The Chicago Cubs should be popping champagne bottles in celebration that Carlos Zambrano won’t need season-ending surgery for his shoulder. He was diagnosed with tendinitis and inflammation in his shoulder, which is much better than what the Chicago Tribune and Chicago Sun-Times was hinting at the last few days. The Cubs will only go as far as Zambrano can make it.

Rich Harden is having some issues and will have a start pushed back, Dempster hasn’t thrown this many innings since he was on the Florida Marlins, Lilly kind of imploded at the end of the season last year, and I will never trust Jason Marquis. The replacement starters for the Cubs would either be Sean Marshall or long-reliever, Jon Lieber. Marshall seems to pitch one good game and followed it by two awful outings. I don’t think Lieber would be a sufficient addition either, he has been hurt for most of the season. Angel Guzman could possibly start a game, but he has been hurt for nearly the entire season and has yet to win a start in his limited history as a starter.

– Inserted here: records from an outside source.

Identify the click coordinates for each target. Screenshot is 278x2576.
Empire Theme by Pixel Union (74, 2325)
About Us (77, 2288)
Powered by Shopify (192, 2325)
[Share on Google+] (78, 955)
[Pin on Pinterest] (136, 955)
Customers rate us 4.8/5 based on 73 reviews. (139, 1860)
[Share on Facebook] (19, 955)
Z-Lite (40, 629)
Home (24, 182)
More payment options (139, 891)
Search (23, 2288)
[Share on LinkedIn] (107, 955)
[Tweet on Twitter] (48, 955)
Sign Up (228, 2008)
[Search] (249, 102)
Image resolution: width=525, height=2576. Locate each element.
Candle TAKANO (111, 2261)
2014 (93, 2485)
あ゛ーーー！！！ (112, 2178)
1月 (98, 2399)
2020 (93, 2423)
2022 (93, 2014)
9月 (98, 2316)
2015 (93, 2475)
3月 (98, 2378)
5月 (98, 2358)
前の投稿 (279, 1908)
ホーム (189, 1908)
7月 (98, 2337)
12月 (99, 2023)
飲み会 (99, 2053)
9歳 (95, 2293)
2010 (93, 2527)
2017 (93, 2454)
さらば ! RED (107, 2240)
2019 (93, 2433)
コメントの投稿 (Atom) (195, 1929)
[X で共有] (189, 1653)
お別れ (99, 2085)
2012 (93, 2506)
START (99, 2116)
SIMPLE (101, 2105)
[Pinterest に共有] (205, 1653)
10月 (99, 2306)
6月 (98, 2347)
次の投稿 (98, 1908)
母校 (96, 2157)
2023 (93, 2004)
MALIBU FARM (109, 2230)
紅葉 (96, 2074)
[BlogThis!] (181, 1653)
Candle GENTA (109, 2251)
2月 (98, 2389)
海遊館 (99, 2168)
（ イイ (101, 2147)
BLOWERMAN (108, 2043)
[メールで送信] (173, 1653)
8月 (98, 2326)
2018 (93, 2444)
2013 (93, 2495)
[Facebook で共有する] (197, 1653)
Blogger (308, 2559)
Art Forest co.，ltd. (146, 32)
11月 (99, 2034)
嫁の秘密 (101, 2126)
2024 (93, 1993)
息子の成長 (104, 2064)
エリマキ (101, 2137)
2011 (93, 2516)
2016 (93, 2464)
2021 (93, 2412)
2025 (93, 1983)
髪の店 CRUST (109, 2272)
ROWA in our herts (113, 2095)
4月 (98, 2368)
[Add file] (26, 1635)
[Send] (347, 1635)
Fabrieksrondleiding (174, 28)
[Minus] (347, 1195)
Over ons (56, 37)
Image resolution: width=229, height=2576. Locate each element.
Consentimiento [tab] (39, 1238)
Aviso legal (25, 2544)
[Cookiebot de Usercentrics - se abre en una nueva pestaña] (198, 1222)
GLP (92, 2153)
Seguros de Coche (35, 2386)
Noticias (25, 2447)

I think that Zambrano and Harden should make it to the post-season, but their ability to go on 3-days rest on a few occasions isn’t an ideal situation. Zambrano hasn’t been good on 3-days rest and would fear Harden would be over-worked. My theory would work and think it would be best. I know Kerry Wood has been a great closer, but he has post-season experience and seems to be pitching really well. If they were to convert Wood back to a starter for the rest of the season, they would have to start building up his arm strength right now. I know Jeff Samardzjia was a starter in the minors this season, but his ERA wasn’t great and doesn’t have the ability yet to get guys out the 2nd or 3rd time through the lineup.

If Zambrano or Harden can’t make it through their next start, you have to think that starting Kerry Wood would at least make it through Pinella or GM Hendry’s thought process. He is a free agent after this season, so Wood may not want to risk injury, but it may be the Cubs’ best option to winning their first World Series since 1908.